On the ground floor of Mortimer House club is the (public) revamped restaurant, Mortimer House Kitchen, marshalled by its Italian chef, Lello Favuzzi. The Italian influences in the food are everywhere although the menu could justifiably be labelled “global” owing to a thoroughly fusion-y, non-specific style of cuisine that is no longer new to London.
Rightly, the restaurant is simply trying to do food well – majoring on quality, not culinary leitmotif. As to the surroundings: they are in the mid-century, slightly Scandi style. This makes for a modern, laid-back setting that, of particular note, contains no more covers than is comfortable for the diners. I always applaud restaurants who gift customers a pleasant level of personal space despite the loss, perhaps, of two or three tables’ worth of income.
You can hardly beat tempura-battered seafood; crispy and pinging with lemon juice
After my head outran my wallet, leading to a bottle of ice-chilled Ruinart Blanc de Blancs being presented to me (no Marie Antoinette glasses however – just flutes), I spotted a number of plates on the menu that appealed. Without actively choosing to go all-out Italian, I found myself ordering soft shell crab fritti in lemon, coriander and chili, and a tagliatelle dish with prawns and courgette flowers. These to me felt like tastes of spring and summer and, washed down with the champers, were likely to be just the ticket on that warm July night.
Those initiate in great Thai food and the hotter end of Italian will know the importance (and controversy over) chili. The zealous use of chili dominates everything, consuming all surrounding flavours in its path like some kind of pepper tornado. The under-use of chili leaves the diner yearning for a bigger zing and zip on their lips and tongue. Mid-way lies the judicious use of this spice – judicious being the adjective I would deploy in relation to the hot, crunchy soft shell crab at Mortimer House. You can hardly beat tempura-battered seafood; crispy and pinging with lemon juice and laced with red chilis. This was one of the finest starts to a meal I’d experienced in months. I guzzled the Ruinart – the bubbling flow of plonk lapping over my palate like sea surf falling and curling on a returning tide.
The main of tagliatelle had enormous shoes to fill. If I have one, minor complaint, it would be that the pasta was a bit too wet – either from poor drainage at the fabrication stage or the sheer fluidity of the sauce. Still, it was mostly within my expectations: good, plump prawns (and enough of them) with sufficiently firm pasta ribbons and a handful of handsome courgette flowers lending colour and verve to the dish.

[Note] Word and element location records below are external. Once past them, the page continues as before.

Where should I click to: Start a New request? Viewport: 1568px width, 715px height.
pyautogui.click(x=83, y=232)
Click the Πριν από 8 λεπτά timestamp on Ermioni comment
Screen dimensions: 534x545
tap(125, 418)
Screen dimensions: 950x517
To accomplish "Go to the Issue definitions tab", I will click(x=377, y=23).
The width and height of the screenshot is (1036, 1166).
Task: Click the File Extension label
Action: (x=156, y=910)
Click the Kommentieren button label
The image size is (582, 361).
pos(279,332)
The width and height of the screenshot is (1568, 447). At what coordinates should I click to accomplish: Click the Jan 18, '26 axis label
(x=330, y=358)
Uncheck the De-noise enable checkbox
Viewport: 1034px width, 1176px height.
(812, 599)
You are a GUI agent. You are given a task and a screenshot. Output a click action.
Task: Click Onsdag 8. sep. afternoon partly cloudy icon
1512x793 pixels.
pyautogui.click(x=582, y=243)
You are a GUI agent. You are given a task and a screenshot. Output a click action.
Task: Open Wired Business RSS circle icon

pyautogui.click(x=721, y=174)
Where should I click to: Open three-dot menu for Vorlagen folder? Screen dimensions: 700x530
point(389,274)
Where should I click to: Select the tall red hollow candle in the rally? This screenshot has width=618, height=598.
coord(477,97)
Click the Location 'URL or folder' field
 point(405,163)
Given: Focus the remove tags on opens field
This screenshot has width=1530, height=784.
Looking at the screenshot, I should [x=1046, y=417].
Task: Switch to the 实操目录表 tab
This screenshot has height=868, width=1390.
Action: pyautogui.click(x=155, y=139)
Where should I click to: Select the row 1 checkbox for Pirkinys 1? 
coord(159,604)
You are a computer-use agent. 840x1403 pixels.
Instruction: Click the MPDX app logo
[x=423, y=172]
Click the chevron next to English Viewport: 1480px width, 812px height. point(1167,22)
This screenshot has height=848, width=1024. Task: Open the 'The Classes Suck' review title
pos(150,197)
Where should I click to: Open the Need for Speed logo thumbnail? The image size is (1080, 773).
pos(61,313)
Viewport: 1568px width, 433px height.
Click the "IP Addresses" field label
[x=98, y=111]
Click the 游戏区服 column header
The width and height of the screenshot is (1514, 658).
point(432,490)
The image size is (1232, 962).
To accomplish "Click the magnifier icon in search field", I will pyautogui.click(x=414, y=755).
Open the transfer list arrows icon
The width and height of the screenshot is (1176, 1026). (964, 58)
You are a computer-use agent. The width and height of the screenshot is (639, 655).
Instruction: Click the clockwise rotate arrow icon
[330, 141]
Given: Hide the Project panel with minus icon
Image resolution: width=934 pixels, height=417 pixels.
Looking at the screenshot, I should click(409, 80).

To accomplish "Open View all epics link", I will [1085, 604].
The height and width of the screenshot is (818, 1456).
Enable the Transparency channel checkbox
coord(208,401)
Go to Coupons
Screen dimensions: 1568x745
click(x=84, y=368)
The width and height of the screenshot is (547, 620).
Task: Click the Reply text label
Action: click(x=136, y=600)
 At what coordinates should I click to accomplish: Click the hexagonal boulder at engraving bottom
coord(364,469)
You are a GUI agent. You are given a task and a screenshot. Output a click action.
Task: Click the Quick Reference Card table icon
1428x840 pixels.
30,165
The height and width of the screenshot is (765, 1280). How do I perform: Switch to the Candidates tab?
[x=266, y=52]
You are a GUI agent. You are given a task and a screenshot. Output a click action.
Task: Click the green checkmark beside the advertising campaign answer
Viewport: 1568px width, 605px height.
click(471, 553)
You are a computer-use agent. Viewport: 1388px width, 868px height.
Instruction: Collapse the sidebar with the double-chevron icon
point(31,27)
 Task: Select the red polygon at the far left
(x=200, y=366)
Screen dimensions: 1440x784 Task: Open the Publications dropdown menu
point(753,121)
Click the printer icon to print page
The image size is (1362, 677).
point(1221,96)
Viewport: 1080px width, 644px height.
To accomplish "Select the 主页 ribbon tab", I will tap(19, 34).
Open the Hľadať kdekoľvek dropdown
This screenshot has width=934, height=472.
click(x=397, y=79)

In an unlikely foray into the dessert end of things (I don’t have a sweet tooth), with outstanding luck or judgment I concluded with a truly fabulous pudding that nearly stole the entire meal. Have you had halva ice cream? I hadn’t until that meal. Wow. Set against firm, sable-style sesame biscuits, the slightly coarse ice cream was bread-like in flavour. It half-reminded me of best bitter from an ale pump. Halva, apparently, is achieved via tahini and nut butters – an innocuous set of ingredients that, when converted to ice cream, brought sheer joy. If you see halva ice cream on a menu, you must try it.
I would return to Mortimer House in a heartbeat. Like other recent experiences – notably Cora Pearl – their dining offering was down-the-middle, solid, free of fuss and extremely agreeable. Together with a reasonable bill for food in that part of town, I have only praise for the place. Perhaps you will laud the restaurant similarly.